• [RECORDS FOR THIS EXERCISE]

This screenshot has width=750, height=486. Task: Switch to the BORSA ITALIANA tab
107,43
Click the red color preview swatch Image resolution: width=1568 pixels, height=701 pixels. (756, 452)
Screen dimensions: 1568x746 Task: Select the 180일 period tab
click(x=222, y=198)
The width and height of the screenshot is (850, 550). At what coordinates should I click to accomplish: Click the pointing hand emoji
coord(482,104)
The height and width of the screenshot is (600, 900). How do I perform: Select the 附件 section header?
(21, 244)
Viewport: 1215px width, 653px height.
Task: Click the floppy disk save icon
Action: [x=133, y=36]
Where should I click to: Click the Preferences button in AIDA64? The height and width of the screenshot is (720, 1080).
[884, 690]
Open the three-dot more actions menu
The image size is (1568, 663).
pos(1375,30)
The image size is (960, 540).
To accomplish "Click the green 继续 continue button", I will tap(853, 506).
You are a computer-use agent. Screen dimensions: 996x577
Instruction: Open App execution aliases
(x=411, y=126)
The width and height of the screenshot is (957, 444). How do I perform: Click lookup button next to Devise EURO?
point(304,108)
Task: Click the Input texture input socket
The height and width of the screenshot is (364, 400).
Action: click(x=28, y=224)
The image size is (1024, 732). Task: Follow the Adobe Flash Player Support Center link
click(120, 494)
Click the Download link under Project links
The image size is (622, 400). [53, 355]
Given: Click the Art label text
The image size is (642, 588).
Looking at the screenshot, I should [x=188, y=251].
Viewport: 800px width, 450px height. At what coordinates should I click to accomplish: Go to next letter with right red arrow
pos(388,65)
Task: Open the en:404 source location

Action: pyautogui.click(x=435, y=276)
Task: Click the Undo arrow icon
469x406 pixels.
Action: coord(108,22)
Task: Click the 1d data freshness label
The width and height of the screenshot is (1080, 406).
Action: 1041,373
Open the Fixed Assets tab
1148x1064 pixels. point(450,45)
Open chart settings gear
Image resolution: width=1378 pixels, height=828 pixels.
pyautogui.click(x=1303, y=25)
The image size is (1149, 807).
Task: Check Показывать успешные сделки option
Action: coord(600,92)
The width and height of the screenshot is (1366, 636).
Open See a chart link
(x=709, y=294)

• [WORK INSTRUCTIONS] Whenever the word "label" occurs in a line of the listing above, return that line.

• [THE ANSWER]
Given: Click the Art label text
Task: Click the 1d data freshness label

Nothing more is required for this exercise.